Con la recente sentenza n. 13626/2018, la Suprema Corte pare essere tornata (parzialmente) sui propri passi, riaffermando che la rilevanza della creazione del vincolo di indisponibilità è, di per sé, idonea ad integrare il presupposto del trasferimento di ricchezza, se ed in quanto sia determinato un depauperamento del settlor, con la conseguente applicazione dell’imposta fin dal momento del conferimento dei beni al trustee, ove si realizzi tale effetto di impoverimento del settlor.

Resta, tuttavia, ancora aperto il dibattito, non solo riguardo i trust c.d. autodichiarati, che non realizzando alcun vincolo a favore di soggetti diversi dal settlor non paiono integrare alcun immediato impoverimento di quest’ultimo, ma anche in relazione ad altre tipologie di trust, per le quali il contenuto dell’atto costitutivo del trust e le sue regole di funzionamento potrebbero risultare determinanti per la soluzione del problema.

[1] Cfr. Agenzia delle Entrate, Circolare n. 48/E del 2007.

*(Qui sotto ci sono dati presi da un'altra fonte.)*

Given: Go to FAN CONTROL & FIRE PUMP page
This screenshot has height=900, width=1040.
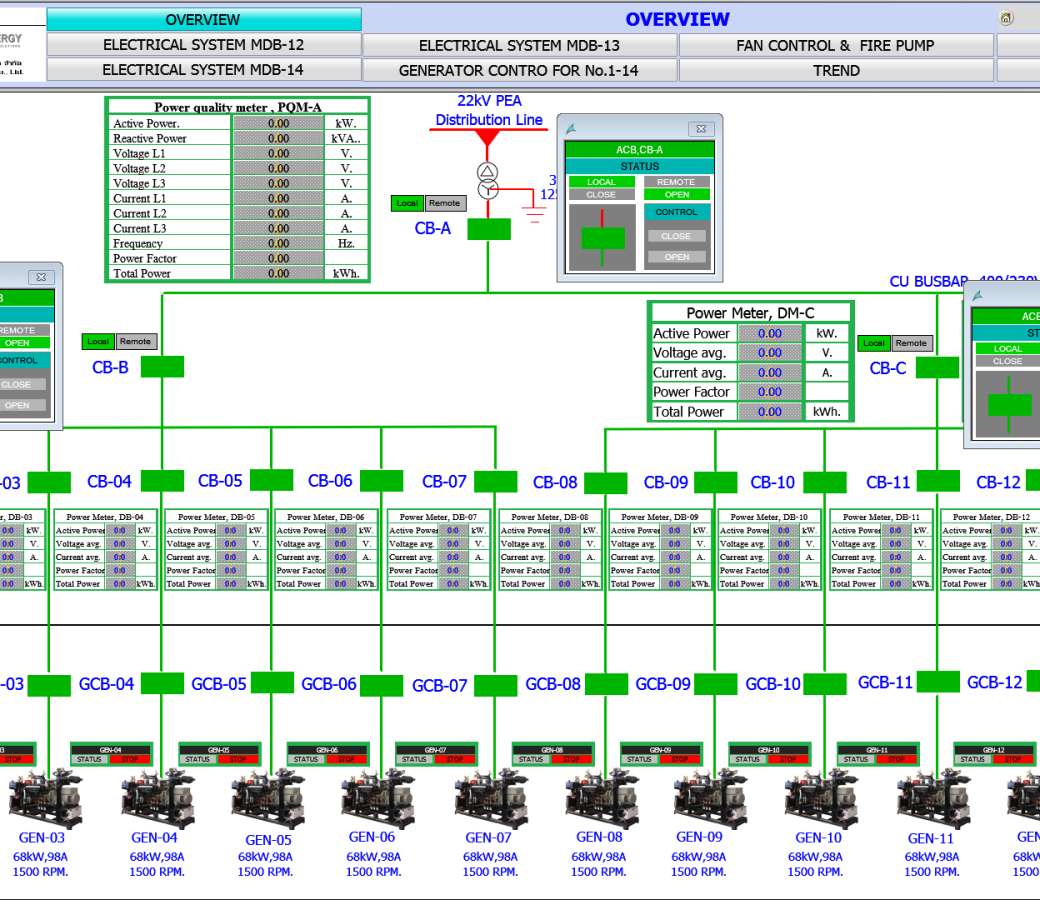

[2] Ai fini dell’individuazione della residenza fiscale del trust, valgono i princìpi generali di cui all’art. 73, co. 3, TUIR, in base al quale si considerano residenti in Italia i trust che alternativamente (i) abbiano in Italia la loro sede legale; (ii) abbiano in Italia la sede dell’amministrazione; (iii) svolgano la propria attività principale sul territorio italiano.

[3] Cfr. Agenzia delle Entrate, Risoluzione n. 81/E del 2008.

[4] Cfr. art. 73, d.P.R. n. 917/1986.

[5] Cfr. Agenzia delle Entrate, Risoluzione n. 81/E del 2008 cit..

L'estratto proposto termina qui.